Padasdao passed her on-the-job training, and in August, was hired to the staff.
“A bonus in Padasdao’s favor was one of the Salty Wahine staff had some American Sign Language knowledge,” Brier said. “The staff found her work quality to be excellent, and an example for others. She is meticulous about her packing and wrapping. She drives herself to work and is always on time. Her communication with her employer is via text or relay service or uses the ‘boogie board’ to write notes while she is at work. Other workers will carry the products and supplies to her work station so she is able to work at a very competitive pace, and is able to use her artistic eye in her work. Ely has never enjoyed a job more, and has expressed appreciation for her present situation.”
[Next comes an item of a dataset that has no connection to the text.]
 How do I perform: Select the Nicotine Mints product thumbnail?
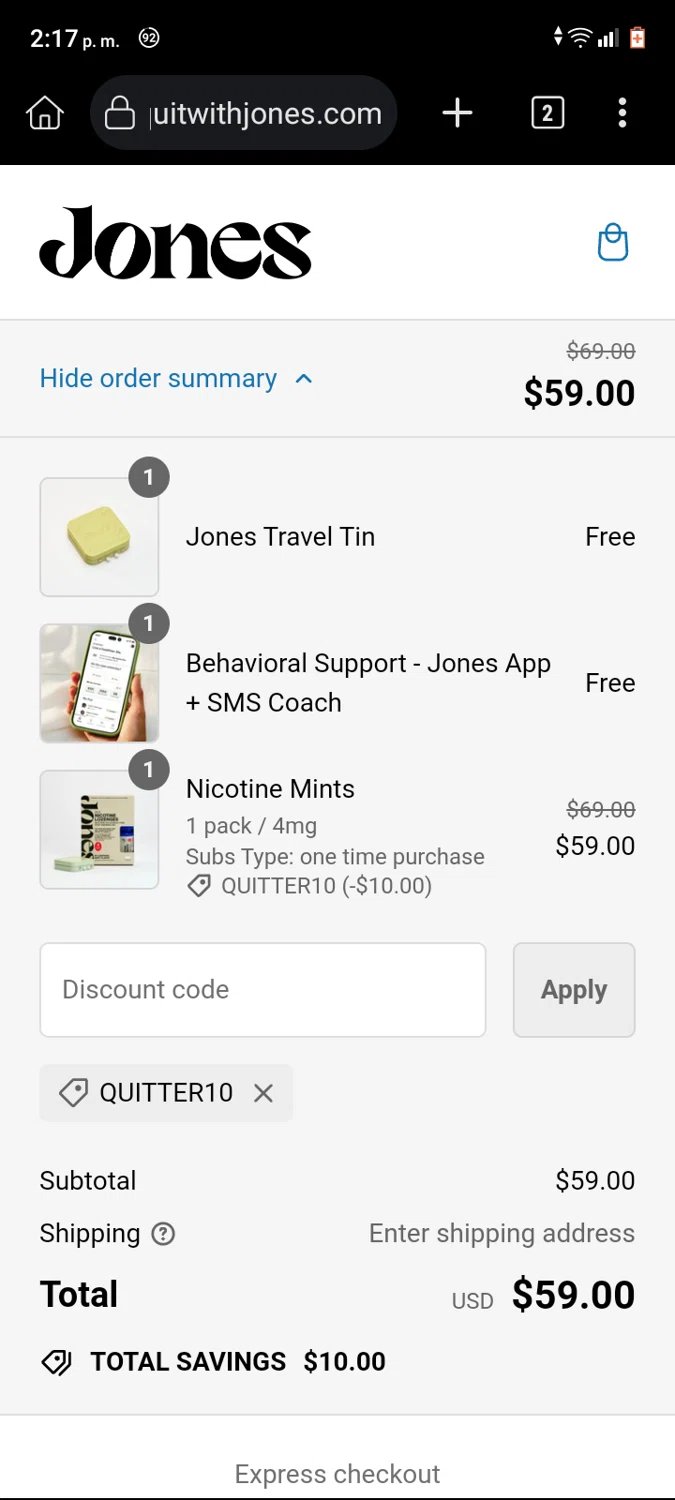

But it was not always like that.

“She was born with stumps for legs,” Brier said. “But she has persistence and a determination for independence in life. Through the use of prosthesis after reaching legal age, she learned to drive, and worked at a preschool with children for a number of years after completing her schooling.”
An immigrant from the Philippines, Padasdao was a student in the self-contained classroom for the deaf, and another handicap in addition to her stumps was the inability to read lips, and a hearing aid was not useful.
Following her work at the preschool, Padasdao, with the help of the PASS plan that was written by VR, was able to get a car with her earnings.
This started a period of non-contact between Padasdao and VR until she re-appeared seeking work. She was no longer qualified to work as a preschool teacher’s aide due to recent mandates that aides now require AA degrees and certification in early childhood education, and Ely decided she would try something new — a nail technician.
However, despite the aid offered by VR, it was apparent she would not be able to pass the State Board requirements, and Ely went off to find work at an upholstery company where there was a lot of cleaning involved that required standing and lifting.
With the help of VR, the employer adjusted her job to that of seamstress and production work, Ely getting enthusiastic about receiving sewing lessons and equipment that was modified for her prosthesis. They made other accommodations because of her good attitude and work ethic.
But storm clouds brewed and interpersonal conflicts at home and work resulted in her quitting the job, leading to homelessness.
VR continued to help with counseling and guidance, and help completing applications for housing assistance.
She was approved for HUD and currently has a stable living situation with County Housing, a job she enjoys with Salty Wahine, and a step towards independent living.